4. Strengthening Exercises: Continue to increase the frequency, duration and intensity of the workout. Do a variety of activities to keep the workout interesting for you and your dog.
- Walk in tight circles, figure eights and serpentine patterns with the surgery leg closest to you.
- Hopping/Dancing – hold the front feet up (to the height of the dog’s shoulders) and walk forward and backward.
- Hold your dogs good knee up and have another person slowly walk your dog, encouraging it to use the surgery leg
- Walk or trot at a faster pace doing more hills and stairs
- Put obstacles in the yard so that your dog has to step over them. A few 2×4’s spaced a few feet apart does the trick. This forces them to re-coordinate their legs and use all four to navigate successfully.
- Tug-of-war, or backing up- only do this if your dog does not have neck or back issues.
5. Cold Packing: is not necessary unless swelling and inflammation is still present.
This should be from 6 weeks on.
1. NSAIDs: seldom used at this point.
2. Warm pack and massage: only if needed.
3. Flex/Extend exercises: only if needed.
4. Strengthening exercises: Continue gradually adding in more until the knee is functionally normal.
- Ball chasing and other “twisting/cutting” activities can be added now.
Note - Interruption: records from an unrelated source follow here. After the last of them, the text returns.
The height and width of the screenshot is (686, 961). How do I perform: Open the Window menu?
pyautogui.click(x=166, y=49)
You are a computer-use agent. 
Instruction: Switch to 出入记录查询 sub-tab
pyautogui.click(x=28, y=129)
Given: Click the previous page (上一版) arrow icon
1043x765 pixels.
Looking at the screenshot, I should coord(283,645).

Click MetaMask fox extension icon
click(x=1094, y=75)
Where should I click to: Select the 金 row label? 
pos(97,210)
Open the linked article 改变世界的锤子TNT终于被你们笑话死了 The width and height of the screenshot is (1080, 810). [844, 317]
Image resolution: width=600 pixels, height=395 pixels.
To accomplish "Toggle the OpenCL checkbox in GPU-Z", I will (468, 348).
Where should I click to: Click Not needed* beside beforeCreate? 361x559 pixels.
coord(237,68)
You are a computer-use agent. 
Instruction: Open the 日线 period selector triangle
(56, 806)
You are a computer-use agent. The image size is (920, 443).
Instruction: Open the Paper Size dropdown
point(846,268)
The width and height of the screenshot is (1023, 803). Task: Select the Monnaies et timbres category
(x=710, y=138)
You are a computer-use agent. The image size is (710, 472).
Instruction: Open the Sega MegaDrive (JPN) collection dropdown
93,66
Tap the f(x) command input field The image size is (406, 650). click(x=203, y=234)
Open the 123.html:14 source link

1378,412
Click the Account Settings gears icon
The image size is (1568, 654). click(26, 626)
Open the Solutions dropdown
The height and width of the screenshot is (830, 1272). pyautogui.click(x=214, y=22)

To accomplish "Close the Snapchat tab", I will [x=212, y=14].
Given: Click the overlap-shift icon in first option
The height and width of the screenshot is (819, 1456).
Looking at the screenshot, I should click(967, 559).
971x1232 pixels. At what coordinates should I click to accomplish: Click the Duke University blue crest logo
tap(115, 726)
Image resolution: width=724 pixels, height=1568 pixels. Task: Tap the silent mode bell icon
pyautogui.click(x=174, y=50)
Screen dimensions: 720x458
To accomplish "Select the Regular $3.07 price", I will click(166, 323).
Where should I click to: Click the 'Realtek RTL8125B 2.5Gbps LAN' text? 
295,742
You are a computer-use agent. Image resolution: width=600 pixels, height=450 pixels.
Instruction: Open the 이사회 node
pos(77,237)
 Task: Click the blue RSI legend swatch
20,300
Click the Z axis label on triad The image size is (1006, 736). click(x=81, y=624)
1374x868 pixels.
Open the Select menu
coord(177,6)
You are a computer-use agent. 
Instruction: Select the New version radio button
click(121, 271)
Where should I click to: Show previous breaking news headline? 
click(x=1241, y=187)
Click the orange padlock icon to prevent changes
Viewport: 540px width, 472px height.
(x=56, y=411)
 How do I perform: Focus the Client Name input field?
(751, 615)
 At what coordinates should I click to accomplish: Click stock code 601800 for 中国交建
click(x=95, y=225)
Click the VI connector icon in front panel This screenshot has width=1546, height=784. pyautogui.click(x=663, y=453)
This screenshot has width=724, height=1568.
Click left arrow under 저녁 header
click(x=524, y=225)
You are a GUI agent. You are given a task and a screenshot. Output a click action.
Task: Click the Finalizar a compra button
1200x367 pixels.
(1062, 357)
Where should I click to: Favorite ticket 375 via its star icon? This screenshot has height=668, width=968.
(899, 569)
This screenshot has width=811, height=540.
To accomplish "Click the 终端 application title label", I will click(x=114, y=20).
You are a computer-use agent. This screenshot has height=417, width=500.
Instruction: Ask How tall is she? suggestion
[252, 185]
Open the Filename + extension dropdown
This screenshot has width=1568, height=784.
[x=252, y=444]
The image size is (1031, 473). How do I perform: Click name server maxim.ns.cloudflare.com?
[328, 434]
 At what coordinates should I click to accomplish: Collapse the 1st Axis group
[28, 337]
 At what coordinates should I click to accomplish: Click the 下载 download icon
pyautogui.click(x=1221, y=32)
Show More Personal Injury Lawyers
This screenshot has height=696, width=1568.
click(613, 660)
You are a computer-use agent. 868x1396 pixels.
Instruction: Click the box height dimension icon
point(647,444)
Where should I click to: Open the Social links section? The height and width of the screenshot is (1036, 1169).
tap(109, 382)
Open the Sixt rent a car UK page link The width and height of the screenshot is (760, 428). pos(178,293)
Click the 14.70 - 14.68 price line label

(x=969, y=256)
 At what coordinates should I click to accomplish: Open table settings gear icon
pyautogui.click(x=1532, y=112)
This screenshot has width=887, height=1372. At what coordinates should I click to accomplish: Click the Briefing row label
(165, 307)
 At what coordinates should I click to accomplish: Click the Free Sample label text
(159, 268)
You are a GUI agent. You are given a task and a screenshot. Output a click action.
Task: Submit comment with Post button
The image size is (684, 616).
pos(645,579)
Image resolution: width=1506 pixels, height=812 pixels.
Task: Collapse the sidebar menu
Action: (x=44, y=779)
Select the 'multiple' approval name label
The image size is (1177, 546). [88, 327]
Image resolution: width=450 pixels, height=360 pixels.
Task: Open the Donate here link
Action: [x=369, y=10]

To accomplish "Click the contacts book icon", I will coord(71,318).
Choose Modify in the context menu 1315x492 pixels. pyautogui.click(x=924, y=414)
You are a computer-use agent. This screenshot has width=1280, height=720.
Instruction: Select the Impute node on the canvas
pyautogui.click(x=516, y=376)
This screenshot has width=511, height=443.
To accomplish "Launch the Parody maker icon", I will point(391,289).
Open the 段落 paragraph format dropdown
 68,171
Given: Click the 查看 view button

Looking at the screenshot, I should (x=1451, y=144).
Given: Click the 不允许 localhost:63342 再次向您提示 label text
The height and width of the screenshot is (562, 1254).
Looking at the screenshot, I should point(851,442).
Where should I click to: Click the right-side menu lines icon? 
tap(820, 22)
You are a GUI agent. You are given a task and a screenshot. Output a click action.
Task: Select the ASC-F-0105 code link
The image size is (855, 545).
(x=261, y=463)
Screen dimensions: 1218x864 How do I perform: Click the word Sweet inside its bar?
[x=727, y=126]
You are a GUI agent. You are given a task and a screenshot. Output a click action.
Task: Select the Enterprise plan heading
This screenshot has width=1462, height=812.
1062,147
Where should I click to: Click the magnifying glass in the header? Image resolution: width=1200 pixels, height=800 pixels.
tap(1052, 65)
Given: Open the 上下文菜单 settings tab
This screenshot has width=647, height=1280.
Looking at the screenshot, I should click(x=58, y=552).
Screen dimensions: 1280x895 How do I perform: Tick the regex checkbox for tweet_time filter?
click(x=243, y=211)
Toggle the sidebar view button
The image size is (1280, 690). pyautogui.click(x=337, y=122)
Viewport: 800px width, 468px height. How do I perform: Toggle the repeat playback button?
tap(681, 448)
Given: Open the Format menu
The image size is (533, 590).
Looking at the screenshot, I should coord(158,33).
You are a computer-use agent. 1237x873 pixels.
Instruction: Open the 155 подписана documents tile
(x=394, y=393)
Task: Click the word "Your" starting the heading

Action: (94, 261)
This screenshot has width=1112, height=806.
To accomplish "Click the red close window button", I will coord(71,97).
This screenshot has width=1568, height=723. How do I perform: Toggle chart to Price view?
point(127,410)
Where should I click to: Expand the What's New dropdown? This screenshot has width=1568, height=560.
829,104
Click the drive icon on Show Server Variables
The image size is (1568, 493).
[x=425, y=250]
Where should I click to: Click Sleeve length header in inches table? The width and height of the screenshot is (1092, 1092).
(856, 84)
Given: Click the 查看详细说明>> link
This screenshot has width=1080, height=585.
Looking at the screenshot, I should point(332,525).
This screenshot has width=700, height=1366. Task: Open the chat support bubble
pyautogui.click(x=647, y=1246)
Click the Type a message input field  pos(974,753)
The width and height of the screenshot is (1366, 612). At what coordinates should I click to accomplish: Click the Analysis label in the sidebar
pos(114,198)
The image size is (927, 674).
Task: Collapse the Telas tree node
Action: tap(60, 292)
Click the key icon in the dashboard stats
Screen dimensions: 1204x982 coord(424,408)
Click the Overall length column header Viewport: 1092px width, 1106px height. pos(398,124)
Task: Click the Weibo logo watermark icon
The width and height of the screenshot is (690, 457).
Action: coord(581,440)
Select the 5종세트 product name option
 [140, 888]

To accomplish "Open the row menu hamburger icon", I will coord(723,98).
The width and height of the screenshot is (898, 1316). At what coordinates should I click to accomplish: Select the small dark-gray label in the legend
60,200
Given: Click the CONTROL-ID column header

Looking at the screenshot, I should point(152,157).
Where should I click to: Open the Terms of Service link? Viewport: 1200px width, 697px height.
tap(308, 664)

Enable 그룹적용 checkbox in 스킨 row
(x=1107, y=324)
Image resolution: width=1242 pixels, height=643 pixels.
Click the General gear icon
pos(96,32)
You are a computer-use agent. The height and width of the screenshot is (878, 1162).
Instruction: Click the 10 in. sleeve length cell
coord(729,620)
Remember to start with just a few minutes of activity and watch for setbacks.
- Swimming is one of the best muscle strengthening activities for joint injuries. Longer swims that include retrieving objects are helpful.
- Pulling exercises – consider using a harness on your dog and hooking it to a sled for some pulling exercises. Gradually add weight to the sled for a more rigorous workout. This is especially helpful if your dog is not developing as much muscle as desired. Make sure you run your dog with its head up to encourage rear leg push.
- Running can begin now, starting with shorter distances on soft non-pavement surfaces and working up to road running if desired.
- Lateral hill walking – walk across a hill with the surgery leg on the down side of the hill and zig-zag your way up the hill. While walking on the hill add in the inclines and declines.
Each dog will progress at a different rate through the stages of rehabilitation.
- Watch for setbacks. This may mean you are pushing too hard.
- If any exercises result in discomfort, stop for 24 hours, cold pack the knee and restart the activity at a lower level.
- Let us know if you are having difficulties with any of the exercises or if you feel your dog is in pain.
Remember, surgery is only the first step in returning your dog to full function. Your commitment to the rehabilitation process will have life long affect on the comfort, flexibility and strength that your dog will have in the surgery leg.